Extension of the light of awareness does not appear to be the driving force behind Musk’s attempt on Twitter. What is the? Well, Musk will tell you it’s an “X-creation accelerator, apply everything.” Ah, yes, apply everything. As my colleague Barmi Olson has pointed out, an app that caters to every consumer has tremendous commercial appeal, some of which is already in place in places like China. But US regulators are unlikely to sign off on a project like this, and as Olson also noted, “It’s probably not the best idea for a fickle person like Musk to oversee an app where millions participate in social comments, payments, shopping, identification and more.”

But saying you have a huge app called “X” in mind, without putting any clothes on the idea, sends just the right amount of experts to your fan base. When one of Musk’s Twitter followers told him that “it was easier to start X from scratch,” Musk hits the softball out of the park with this reply: “Maybe Twitter X speeds up 3 to 5 years, but I can be wrong – unfair – darkening. ”

Translation: “Twitter, which I don’t yet own and which operates in a volatile industry I’ve never worked in before, will speed the development of an unknown X that I never touched, and by a scale I just invented.” This sounds like, wait for it, wait for it…Trump.

The former president was scrambling to launch a Twitter competitor because running media companies is tough, and money and celebrities alone aren’t enough to make it work. He entered the White House promising to bring business-like efficiency to the Washington quagmire, but he never articulated the concept. Then he threw chaos on everything around him and filled the swamp with his people. “I’ll give you everything,” Trump promised when he ran for the presidency and didn’t deliver on most of it.

Much of Trump’s more realistic actions, many of them involving potential election fraud and financial irregularities, have entrapped him in the bosom of the law.
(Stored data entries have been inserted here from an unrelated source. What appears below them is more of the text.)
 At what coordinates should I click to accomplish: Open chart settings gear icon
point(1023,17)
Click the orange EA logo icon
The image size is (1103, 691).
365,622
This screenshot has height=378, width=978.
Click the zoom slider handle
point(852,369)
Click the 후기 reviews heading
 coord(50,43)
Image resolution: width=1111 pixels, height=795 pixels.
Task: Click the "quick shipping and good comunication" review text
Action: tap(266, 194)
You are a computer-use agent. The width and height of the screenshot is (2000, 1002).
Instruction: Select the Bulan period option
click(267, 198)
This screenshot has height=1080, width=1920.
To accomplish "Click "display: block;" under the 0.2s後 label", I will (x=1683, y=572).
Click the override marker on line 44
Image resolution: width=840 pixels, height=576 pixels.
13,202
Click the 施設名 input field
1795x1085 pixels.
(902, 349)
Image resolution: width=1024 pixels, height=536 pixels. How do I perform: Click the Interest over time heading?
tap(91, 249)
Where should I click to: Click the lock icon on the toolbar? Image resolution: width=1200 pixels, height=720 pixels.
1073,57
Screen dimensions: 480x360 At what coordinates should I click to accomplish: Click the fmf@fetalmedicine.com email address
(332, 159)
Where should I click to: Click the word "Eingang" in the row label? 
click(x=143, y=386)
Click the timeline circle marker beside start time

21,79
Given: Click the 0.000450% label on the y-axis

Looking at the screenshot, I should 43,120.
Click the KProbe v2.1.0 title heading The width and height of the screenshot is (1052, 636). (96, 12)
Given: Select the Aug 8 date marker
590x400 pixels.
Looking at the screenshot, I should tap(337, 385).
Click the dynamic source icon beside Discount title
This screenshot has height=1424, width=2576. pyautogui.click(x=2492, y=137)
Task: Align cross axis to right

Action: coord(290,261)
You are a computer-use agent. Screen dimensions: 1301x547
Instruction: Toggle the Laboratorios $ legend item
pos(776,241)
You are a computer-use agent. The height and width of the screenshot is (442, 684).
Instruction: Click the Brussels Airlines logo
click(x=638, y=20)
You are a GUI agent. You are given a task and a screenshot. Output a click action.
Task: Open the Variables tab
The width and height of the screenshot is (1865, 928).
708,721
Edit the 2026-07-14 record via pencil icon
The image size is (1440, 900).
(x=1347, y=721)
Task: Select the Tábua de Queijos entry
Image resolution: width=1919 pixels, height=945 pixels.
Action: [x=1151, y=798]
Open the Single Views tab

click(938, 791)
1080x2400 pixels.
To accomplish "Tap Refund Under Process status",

Civil and criminal trials at the state and federal level are underway for Trump and his henchmen. Trump has roamed around the rule of law for decades, and he may prove elusive again, but he faces some formidable challenges.

Musk — who has staggering, massive accomplishments under his belt at Tesla and SpaceX — is nowhere near the kinds of existential legal troubles Trump has. However, for someone who routinely brushes their noses at the Securities and Exchange Commission, his experience confronting Twitter in a Delaware Chancery court for trying to extricate himself from a takeover was a sobering one.

The case was an embarrassment to Musk. Dangerous text messages and other communications have been issued. Judge Kathleen McCormick presided over the matter with an iron fist, refusing to allow Musk and his lawyers to get away with any tricks. When it became clear that he would not win in court and would have to endure onerous depositions, Musk halted the case and is now reconsidering the Twitter acquisition. The court arrested him.

Musk also ventured into dangerous legal territory. If he does not have an agreement by October 28, McCormick plans to proceed to trial in November. He also told the judge – not just investors and the media – that he intended to complete the acquisition. You may decide to force him to close the deal, or you may find evidence of securities fraud in his court machinations. It’s also possible that some investors are waiting in the wings, ready to sue Musk if he doesn’t follow through.